Thursday August 11, 2011 03:16:58 PM, Agencies

Geneva: Hospitals, health care workers and ambulances are increasingly targeted in conflicts from Libya to Somalia, depriving millions of sick and wounded of treatment, the International Committee of the Red Cross (ICRC) said on Wednesday.

 

The independent aid agency, which delivers vital supplies and collects the wounded and dead from battlefields, called for a halt to deadly assaults on medical facilities and personnel.

 

“Hospitals in Sri Lanka and Somalia have been shelled, ambulances in Libya shot at, paramedics in Colombia killed and wounded people in Afghanistan forced to languish for hours in vehicles held up at checkpoints,” Yves Daccord, ICRC director-general is quoted by Reuters news agency.

 

The ICRC has documented security incidents in 16 countries that disrupted delivery of health care, many of them deliberate attacks violating international humanitarian law, according to its report “Health Care in Danger: Making the Case”.

 

“The most shocking finding is that people die in large numbers not because they are direct victims of a roadside bomb or a shooting,” said Dr. Robin Coupland, who led the research.

 

“They die because the ambulance does not get there in time, because health personnel are prevented from doing their work, because hospitals are themselves targets of attacks or simply because the environment is too dangerous for effective health care to be delivered,” Reuters quoted the British war surgeon.

 

The violence, often accompanied by looting, means doctors and nurses leave their jobs, hospitals run out of drugs or fuel to run generators and vaccination campaigns grind to a halt.

 

“In conflicts all over the world, combatants overlook their responsibility to care for civilians caught in the crossfire.
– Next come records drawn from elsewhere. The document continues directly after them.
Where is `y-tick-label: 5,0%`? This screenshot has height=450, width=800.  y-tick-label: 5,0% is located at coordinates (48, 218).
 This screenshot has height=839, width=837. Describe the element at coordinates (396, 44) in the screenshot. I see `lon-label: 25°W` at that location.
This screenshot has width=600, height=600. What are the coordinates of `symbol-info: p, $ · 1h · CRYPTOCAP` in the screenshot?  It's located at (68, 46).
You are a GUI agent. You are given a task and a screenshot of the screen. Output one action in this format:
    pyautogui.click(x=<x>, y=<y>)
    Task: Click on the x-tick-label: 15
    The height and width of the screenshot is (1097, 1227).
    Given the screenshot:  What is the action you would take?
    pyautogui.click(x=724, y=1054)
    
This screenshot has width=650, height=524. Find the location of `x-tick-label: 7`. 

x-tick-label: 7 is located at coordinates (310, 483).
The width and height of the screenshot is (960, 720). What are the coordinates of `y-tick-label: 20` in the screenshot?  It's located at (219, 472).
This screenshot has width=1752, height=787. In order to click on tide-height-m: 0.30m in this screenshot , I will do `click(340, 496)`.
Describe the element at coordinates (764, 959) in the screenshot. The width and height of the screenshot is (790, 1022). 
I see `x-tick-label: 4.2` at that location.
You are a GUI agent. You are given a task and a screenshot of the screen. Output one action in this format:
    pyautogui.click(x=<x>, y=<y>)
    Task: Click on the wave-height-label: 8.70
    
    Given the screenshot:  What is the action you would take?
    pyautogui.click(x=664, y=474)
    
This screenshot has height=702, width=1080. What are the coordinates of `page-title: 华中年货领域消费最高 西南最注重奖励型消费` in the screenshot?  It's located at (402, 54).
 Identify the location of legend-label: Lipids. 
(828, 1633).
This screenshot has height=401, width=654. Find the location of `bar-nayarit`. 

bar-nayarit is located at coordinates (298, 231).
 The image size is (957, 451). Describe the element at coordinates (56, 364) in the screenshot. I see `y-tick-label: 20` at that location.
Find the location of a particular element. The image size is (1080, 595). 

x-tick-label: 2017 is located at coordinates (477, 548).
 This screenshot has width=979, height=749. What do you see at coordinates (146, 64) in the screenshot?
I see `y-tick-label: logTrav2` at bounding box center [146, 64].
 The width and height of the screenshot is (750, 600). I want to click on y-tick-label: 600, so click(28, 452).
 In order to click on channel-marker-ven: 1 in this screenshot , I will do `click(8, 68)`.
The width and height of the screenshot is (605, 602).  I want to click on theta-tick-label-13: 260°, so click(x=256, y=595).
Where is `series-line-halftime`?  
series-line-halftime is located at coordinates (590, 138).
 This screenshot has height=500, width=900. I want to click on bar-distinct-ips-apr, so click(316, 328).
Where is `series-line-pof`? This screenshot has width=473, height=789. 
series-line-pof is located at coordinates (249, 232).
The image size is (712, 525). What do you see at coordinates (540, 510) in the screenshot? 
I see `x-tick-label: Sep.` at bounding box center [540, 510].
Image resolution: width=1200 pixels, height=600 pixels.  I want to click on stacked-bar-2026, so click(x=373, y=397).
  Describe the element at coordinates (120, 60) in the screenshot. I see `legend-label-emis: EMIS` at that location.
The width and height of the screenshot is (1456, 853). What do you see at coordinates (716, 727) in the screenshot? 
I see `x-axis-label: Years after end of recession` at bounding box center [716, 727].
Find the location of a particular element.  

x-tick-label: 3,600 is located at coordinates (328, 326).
Invariably, it is relatives and neighbors who bring civilian casualties to hospital,” it said.

 

Hospitals have been used to store weapons or launch attacks, contravening the principle that they should be neutral and provide care to all patients, the report said.

 

Afghanistan, Iraq, Sri Lanka and Somalia have suffered some of the worst attacks against medical centers and staff, it said.

 

The Arab Spring has brought fresh abuses, according to the ICRC, whose officials run mobile clinics, perform war surgery and negotiate safe passage for ambulances through checkpoints.

 

“In recent unrest in Bahrain, Syria and Yemen, protesters have been too afraid to use medical facilities for fear their wounds will identify them and provoke harsh reprisals,” it said.